Predatory publishing practices: what researchers should know before submitting their manuscript is an article by Cenyu Shen and Leena Shah, recently published in Insights.
The authors point out that predatory publishing is a significant problem in the world of research and scholarly communication. The article refers to deceptive and unethical practices by certain publishers and journals that exploit the open-access publishing model for financial gain, often at the expense of researchers’ and scientific integrity. These practices can have a detrimental impact on the quality and credibility of academic literature.
The authors recommend that researchers should not solely rely on watchlists of predatory publishers, as these lists may not be exhaustive or up to date.
Instead, researchers should develop the skills to detect predatory practices themselves. This includes scrutinizing the journal’s website, examining its editorial board, assessing the quality of previously published articles, and checking for a clear and transparent peer review process.
The article concludes by offering practical guidance for researchers:
- Look for journals and publishers with a reputable history and established impact factors.

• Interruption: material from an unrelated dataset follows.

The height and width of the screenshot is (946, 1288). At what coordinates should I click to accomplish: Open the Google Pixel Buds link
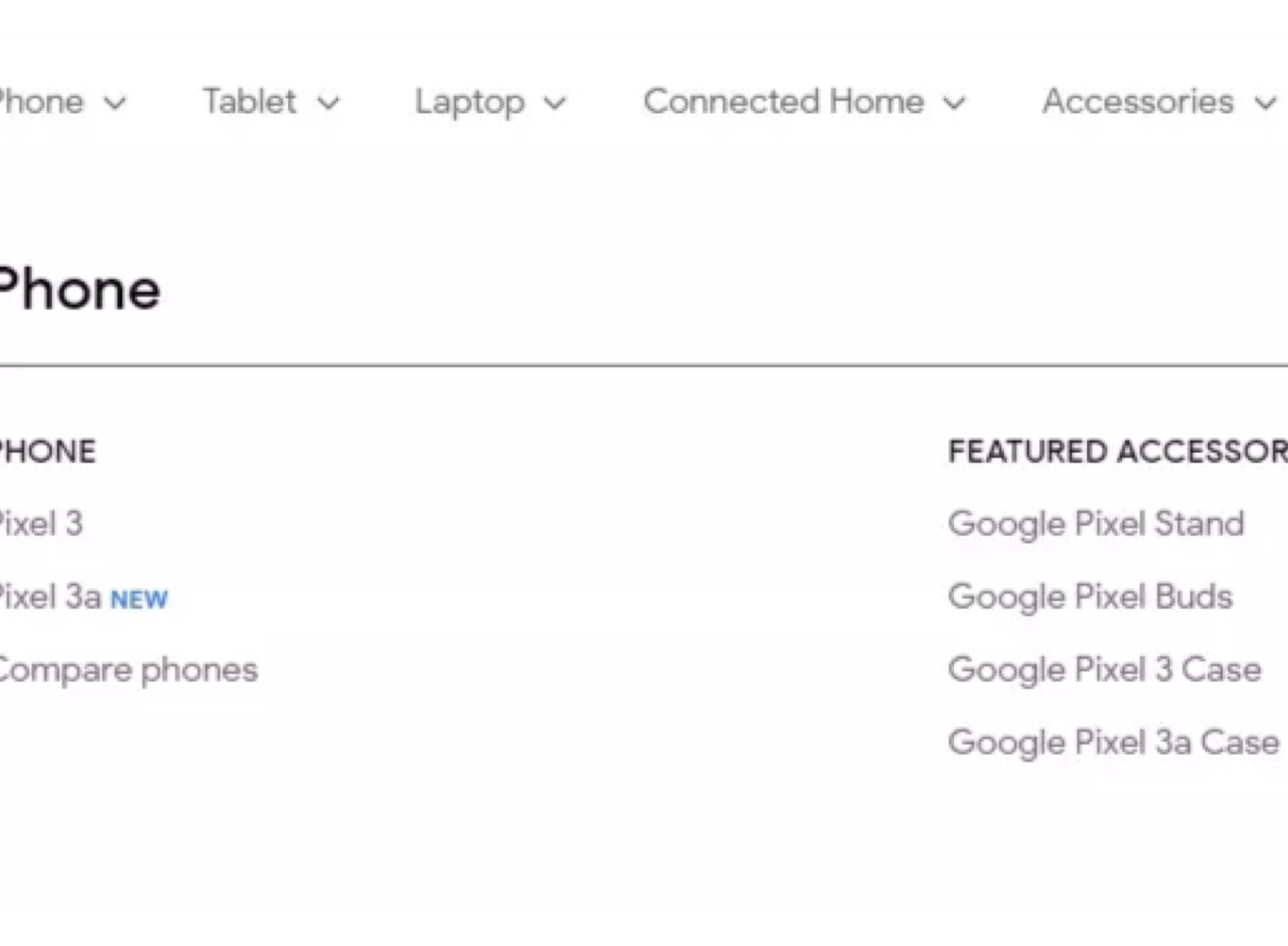pos(1090,597)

- Check if the journal is indexed in widely recognized databases like PubMed, Web of Science, or Scopus.
- Review the journal’s publication fees, as exorbitant fees are a common characteristic of predatory journals.
- Seek advice from colleagues and mentors when in doubt about a journal’s legitimacy.
- Utilize resources such as the Directory of Open Access Journals (DOAJ) and Think.Check.Submit. to assess the credibility of potential publishing venues.